* **What to produce**
Could you copy every line of the data that contains "Meetnet"?

[Saved data entries]
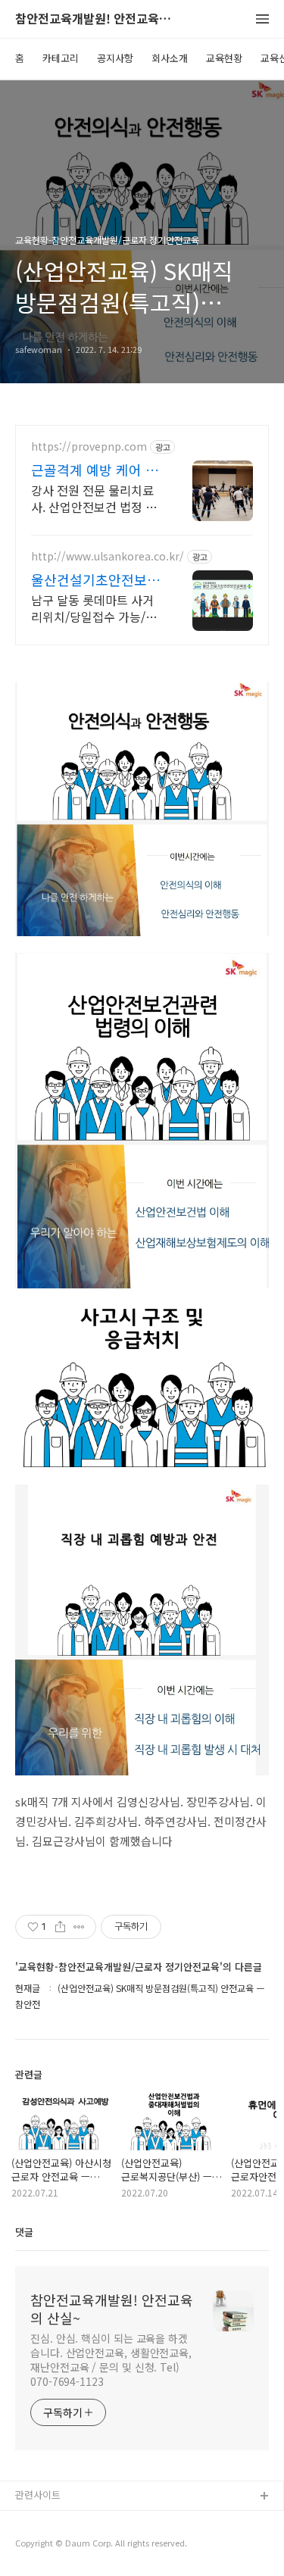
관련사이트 (38, 2494)
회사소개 (169, 58)
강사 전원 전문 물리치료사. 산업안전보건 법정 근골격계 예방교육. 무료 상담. (94, 498)
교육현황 (224, 58)
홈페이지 (34, 2521)
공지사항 (115, 58)
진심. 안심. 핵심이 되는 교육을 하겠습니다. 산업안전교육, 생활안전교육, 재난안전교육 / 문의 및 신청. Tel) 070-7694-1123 (111, 2360)
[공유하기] (60, 1927)
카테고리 (60, 58)
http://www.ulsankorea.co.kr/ (107, 556)
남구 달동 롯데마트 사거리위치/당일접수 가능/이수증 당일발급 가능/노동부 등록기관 (94, 608)
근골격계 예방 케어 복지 (94, 470)
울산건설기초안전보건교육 (95, 579)
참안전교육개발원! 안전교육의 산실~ (98, 19)
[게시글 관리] (79, 1927)
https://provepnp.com (89, 446)
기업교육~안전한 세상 (61, 2545)
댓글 (24, 2232)
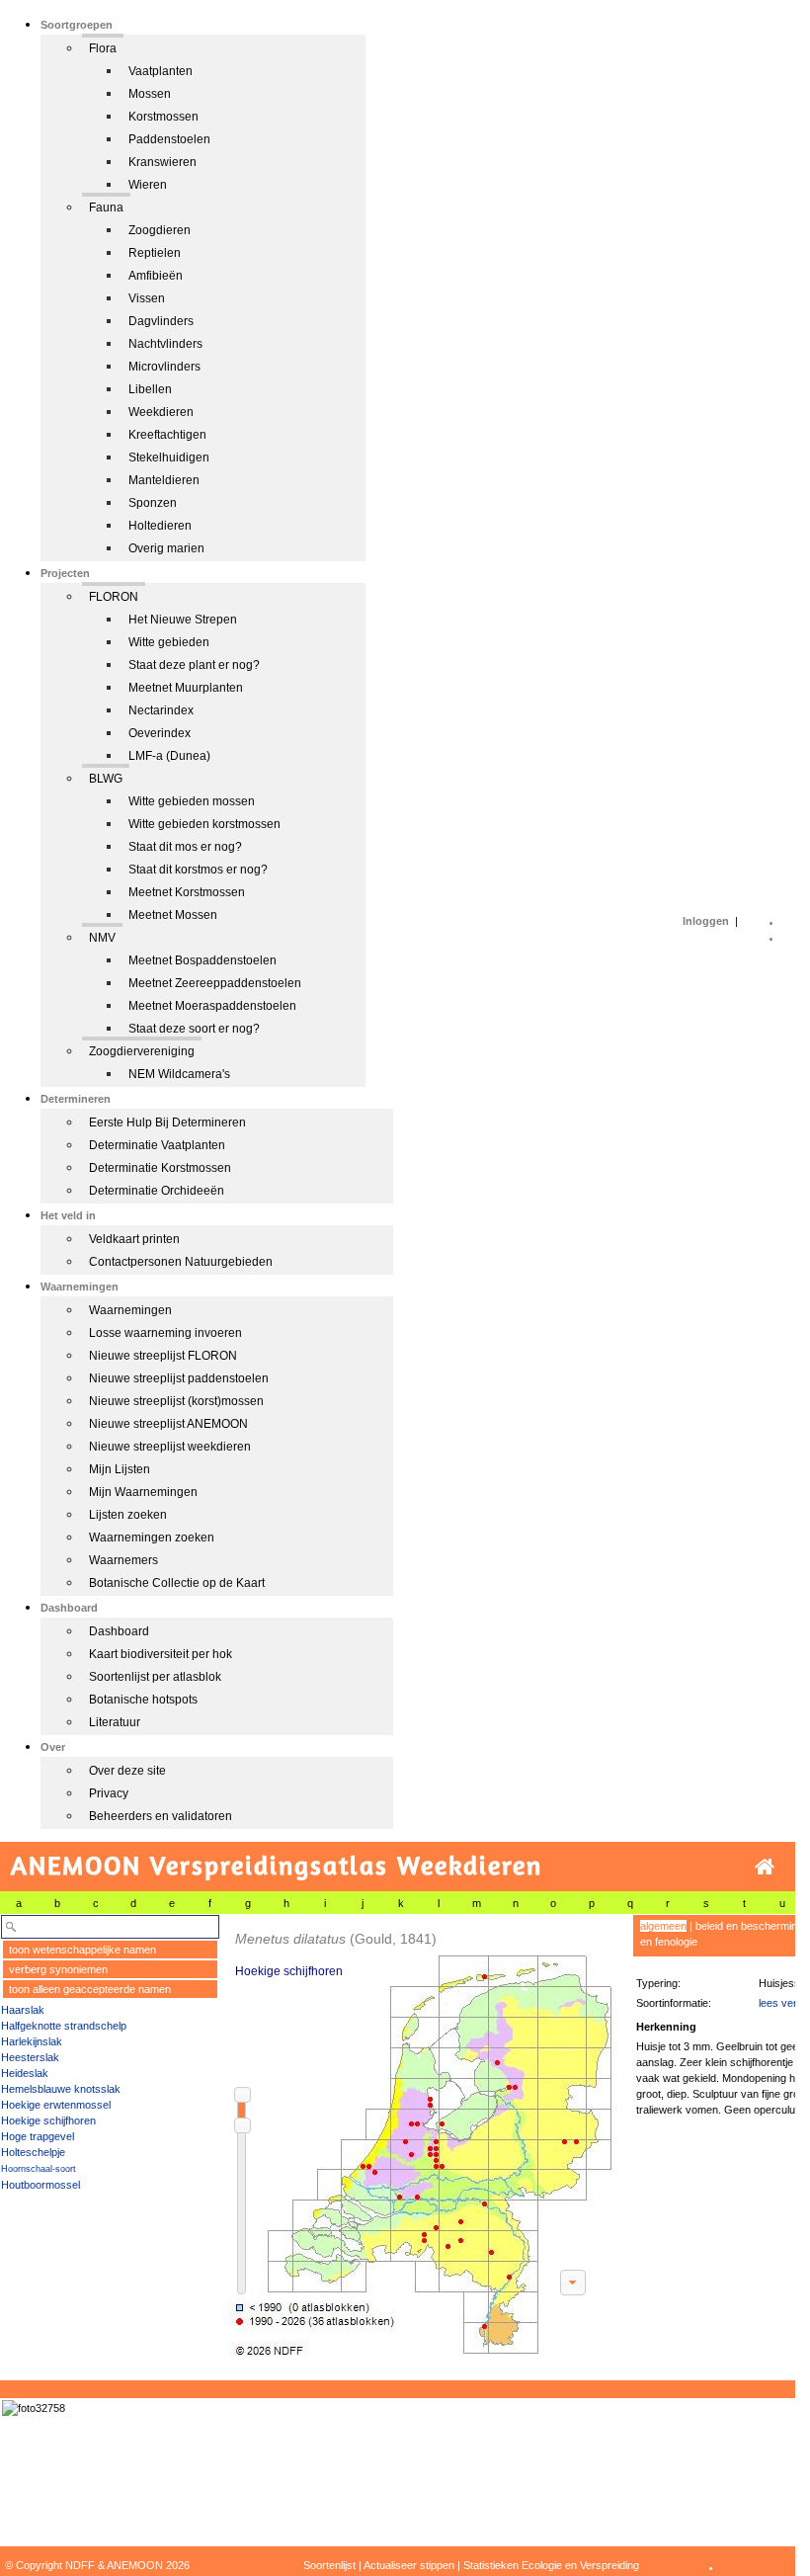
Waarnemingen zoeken (151, 1537)
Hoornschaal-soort (38, 2169)
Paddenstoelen (169, 139)
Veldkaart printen (134, 1239)
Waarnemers (123, 1560)
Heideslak (24, 2073)
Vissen (146, 298)
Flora (103, 48)
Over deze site (127, 1771)
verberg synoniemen (58, 1969)
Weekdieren (161, 412)
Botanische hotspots (143, 1699)
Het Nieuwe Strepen (182, 619)
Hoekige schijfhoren (48, 2120)
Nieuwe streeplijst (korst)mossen (176, 1401)
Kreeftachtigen (167, 435)
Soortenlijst (329, 2565)
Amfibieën (155, 276)
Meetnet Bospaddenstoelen (202, 960)
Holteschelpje (33, 2152)
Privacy (108, 1793)
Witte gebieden (168, 642)
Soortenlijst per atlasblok (155, 1677)
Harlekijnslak (31, 2041)
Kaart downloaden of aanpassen (573, 2282)
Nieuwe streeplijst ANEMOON (168, 1424)
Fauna (106, 207)
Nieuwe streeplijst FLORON (163, 1356)
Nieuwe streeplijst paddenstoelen (179, 1378)
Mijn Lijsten (119, 1469)
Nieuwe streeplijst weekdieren (170, 1447)
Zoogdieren (159, 230)
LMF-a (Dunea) (169, 756)
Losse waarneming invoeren (165, 1333)
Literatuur (114, 1722)
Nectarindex (161, 710)
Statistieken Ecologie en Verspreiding (551, 2565)
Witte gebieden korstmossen (204, 824)
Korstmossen (163, 117)
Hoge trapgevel (37, 2136)
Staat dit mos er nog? (185, 847)
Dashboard (119, 1631)
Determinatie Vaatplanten (157, 1145)
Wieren (147, 185)
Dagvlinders (161, 321)
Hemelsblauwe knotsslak (61, 2089)
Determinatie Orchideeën (156, 1191)
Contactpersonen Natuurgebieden (181, 1262)
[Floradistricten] (420, 2136)
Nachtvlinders (165, 344)
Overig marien (166, 548)
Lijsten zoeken (128, 1515)
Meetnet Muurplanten (185, 688)
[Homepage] (764, 1867)
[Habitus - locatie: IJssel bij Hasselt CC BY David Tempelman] (33, 2408)
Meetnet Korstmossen (186, 892)
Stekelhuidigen (168, 457)
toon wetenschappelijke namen (82, 1949)
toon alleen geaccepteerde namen (90, 1989)
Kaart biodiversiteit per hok (160, 1654)
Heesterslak (30, 2057)
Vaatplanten (160, 71)
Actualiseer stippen (409, 2565)
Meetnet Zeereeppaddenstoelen (214, 983)
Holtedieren (160, 526)
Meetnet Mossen (172, 915)
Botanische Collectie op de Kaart (177, 1583)
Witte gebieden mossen (191, 801)
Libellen (150, 389)
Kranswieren (162, 162)
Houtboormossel (40, 2185)
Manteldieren (164, 480)
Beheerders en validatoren (160, 1816)
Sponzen (152, 503)
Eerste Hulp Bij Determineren (167, 1122)
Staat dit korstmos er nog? (198, 869)
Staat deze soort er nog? (194, 1029)
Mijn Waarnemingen (143, 1492)
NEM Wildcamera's (179, 1074)
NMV (102, 938)
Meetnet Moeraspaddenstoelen (212, 1006)
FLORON (113, 597)
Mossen (149, 94)
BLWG (105, 779)
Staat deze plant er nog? (194, 665)
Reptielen (154, 253)
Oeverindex (159, 733)
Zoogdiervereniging (142, 1051)
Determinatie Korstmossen (160, 1168)
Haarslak (22, 2010)
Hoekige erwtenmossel (56, 2105)
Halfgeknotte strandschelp (63, 2026)
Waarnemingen (130, 1310)
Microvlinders (164, 367)
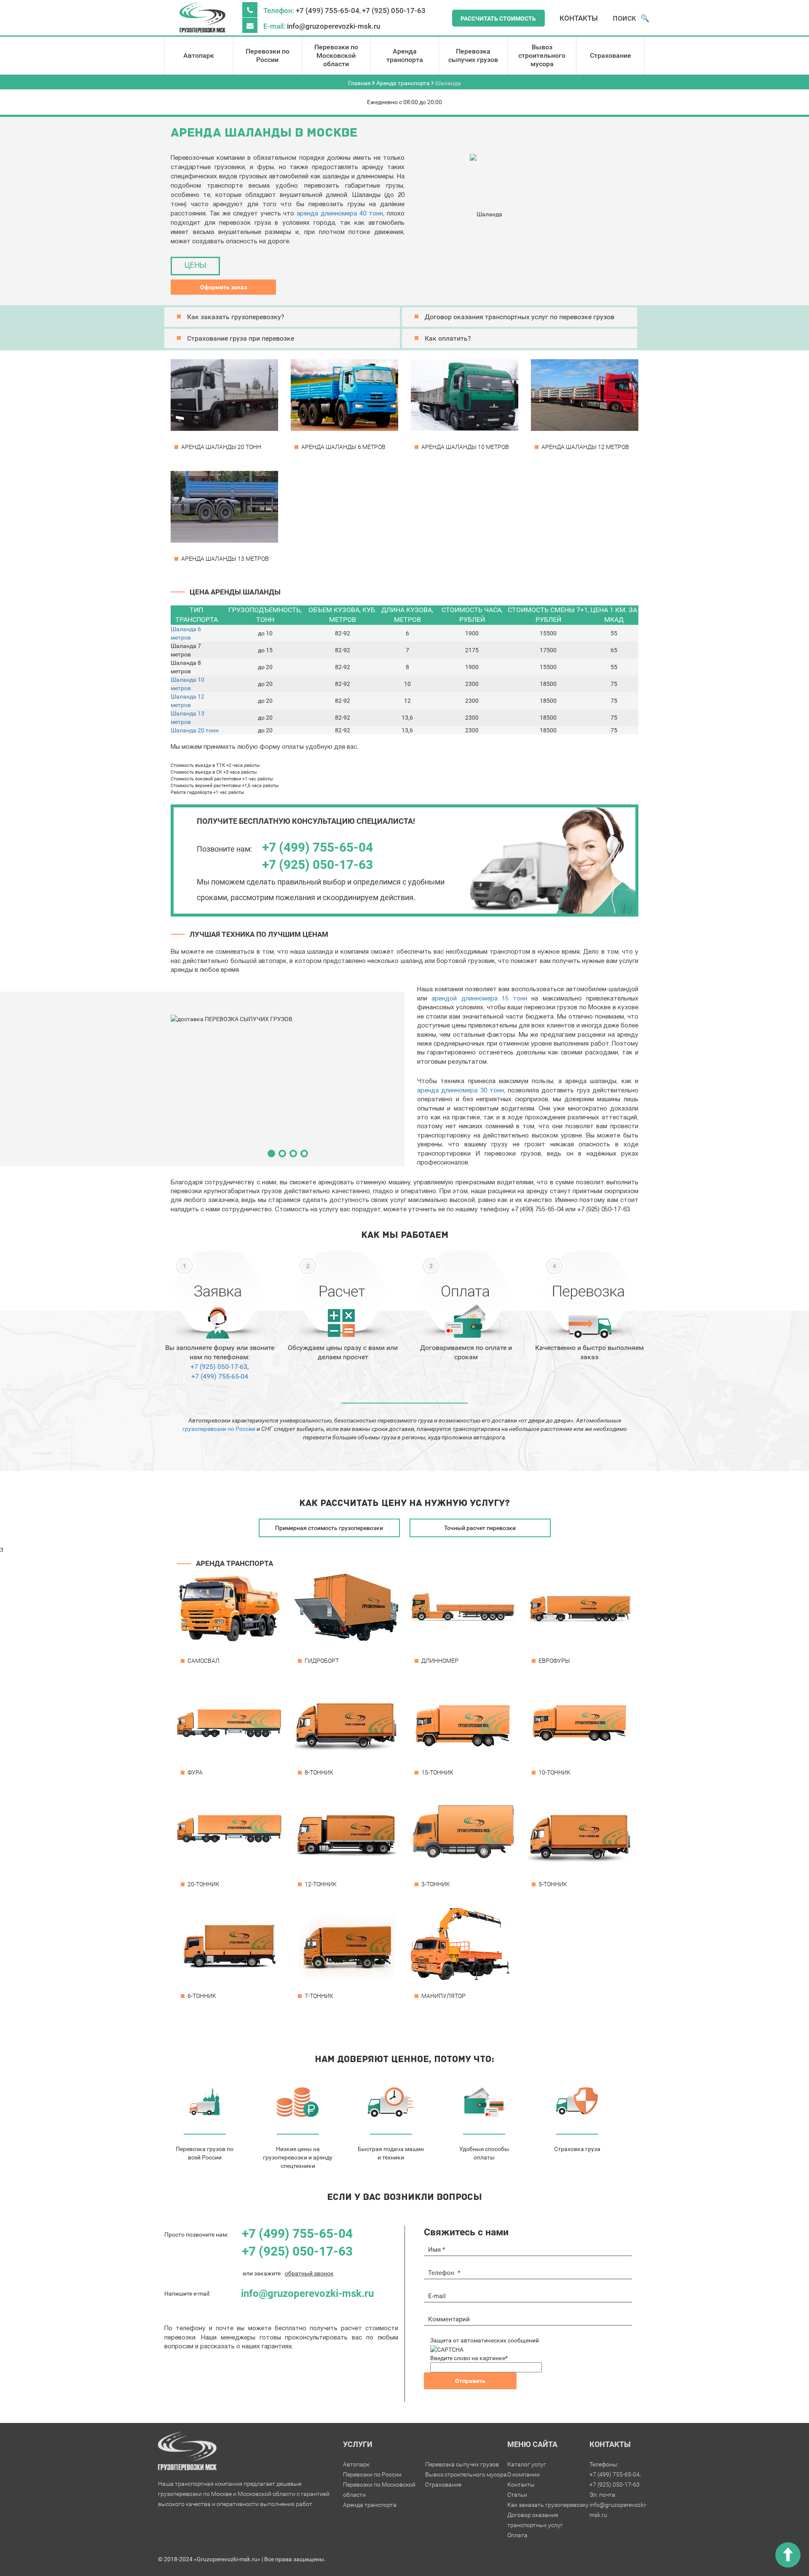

* **The answer**
Meetnet Bospaddenstoelen (202, 960)
Meetnet Muurplanten (185, 688)
Meetnet Korstmossen (186, 892)
Meetnet Zeereeppaddenstoelen (214, 983)
Meetnet Mossen (172, 915)
Meetnet Moeraspaddenstoelen (212, 1006)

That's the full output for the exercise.